Much of the code here is from the scikit-learn documentation: http://scikit-learn.org/stable/auto_examples/applications/svm_gui.html
Some supervised learning problems can be solved by very simple models (called generalized linear models) depending on the data. Others simply don’t.
To grasp the difference between the two cases, we'll run the interactive
graphical example found in the figures directory. To do this, you can
open a terminal and run the file svm_gui.py
>$ cd scripts
>$ python svm_gui.py
Put some data points belonging to one of the two target
classes (‘white’ or ‘black’) using left click and right click.
Choose some parameters of a Support Vector Machine to be trained
on this toy dataset (n_samples
is the number of clicks, n_features
is 2).
Click the Fit but to train the model and see the decision boundary.
The accurracy of the model is displayed on stdout.

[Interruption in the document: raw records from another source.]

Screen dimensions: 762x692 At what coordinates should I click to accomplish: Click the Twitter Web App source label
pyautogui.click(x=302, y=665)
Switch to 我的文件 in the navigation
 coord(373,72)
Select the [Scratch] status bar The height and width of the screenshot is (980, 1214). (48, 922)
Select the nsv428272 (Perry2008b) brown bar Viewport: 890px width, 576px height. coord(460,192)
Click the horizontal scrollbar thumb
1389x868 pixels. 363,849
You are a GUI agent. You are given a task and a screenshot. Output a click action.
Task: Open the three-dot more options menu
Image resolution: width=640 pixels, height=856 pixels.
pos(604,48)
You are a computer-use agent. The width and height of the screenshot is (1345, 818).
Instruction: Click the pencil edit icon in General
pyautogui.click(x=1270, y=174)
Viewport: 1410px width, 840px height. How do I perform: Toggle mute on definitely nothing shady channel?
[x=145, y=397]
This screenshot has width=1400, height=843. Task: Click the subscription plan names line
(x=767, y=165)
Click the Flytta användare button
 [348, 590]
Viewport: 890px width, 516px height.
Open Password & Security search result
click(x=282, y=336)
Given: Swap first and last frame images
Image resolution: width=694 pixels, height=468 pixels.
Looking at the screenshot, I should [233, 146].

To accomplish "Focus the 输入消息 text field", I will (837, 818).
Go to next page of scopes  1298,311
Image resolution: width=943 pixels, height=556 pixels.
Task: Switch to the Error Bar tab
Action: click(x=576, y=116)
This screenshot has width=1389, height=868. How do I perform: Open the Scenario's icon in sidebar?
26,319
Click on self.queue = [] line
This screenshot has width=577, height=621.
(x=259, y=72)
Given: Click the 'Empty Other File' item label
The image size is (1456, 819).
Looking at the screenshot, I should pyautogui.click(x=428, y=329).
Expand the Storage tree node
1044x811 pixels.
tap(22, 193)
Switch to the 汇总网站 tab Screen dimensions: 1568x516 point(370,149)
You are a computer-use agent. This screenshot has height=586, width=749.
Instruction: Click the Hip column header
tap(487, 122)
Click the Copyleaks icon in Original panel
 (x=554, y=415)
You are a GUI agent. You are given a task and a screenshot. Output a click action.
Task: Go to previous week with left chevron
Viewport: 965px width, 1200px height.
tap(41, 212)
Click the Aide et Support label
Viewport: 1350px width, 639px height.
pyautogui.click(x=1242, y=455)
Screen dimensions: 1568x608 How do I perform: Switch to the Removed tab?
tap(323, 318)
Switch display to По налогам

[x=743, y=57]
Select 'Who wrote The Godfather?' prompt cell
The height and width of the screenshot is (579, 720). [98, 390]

The following figures demonstrate one case where a linear model can perfectly separate the two classes while the other is not linearly separable (a model with a gaussian kernel is required in that case).
%pylab inline
from figures.svm_gui_frames import plot_linear_model, plot_rbf_model
plot_linear_model()
This figure shows a linear Support Vector Machine trained to perfectly separate two sets of data points labeled as white and black in a 2D space.
plot_rbf_model()
This shows a Support Vector Machine with gaussian kernel trained to separate 2 sets of data points labeled as white and black in a 2D space. This dataset would not have been seperated by a simple linear model.
Use the GUI to fit a model that is able to solve the XOR problem using the GUI: the XOR problem is composed of 4 samples:
Question: is the XOR problem linearly separable?
Use the GUI to construct a problem with less than 10 points where the predictive accuracy of the best linear model is 50%.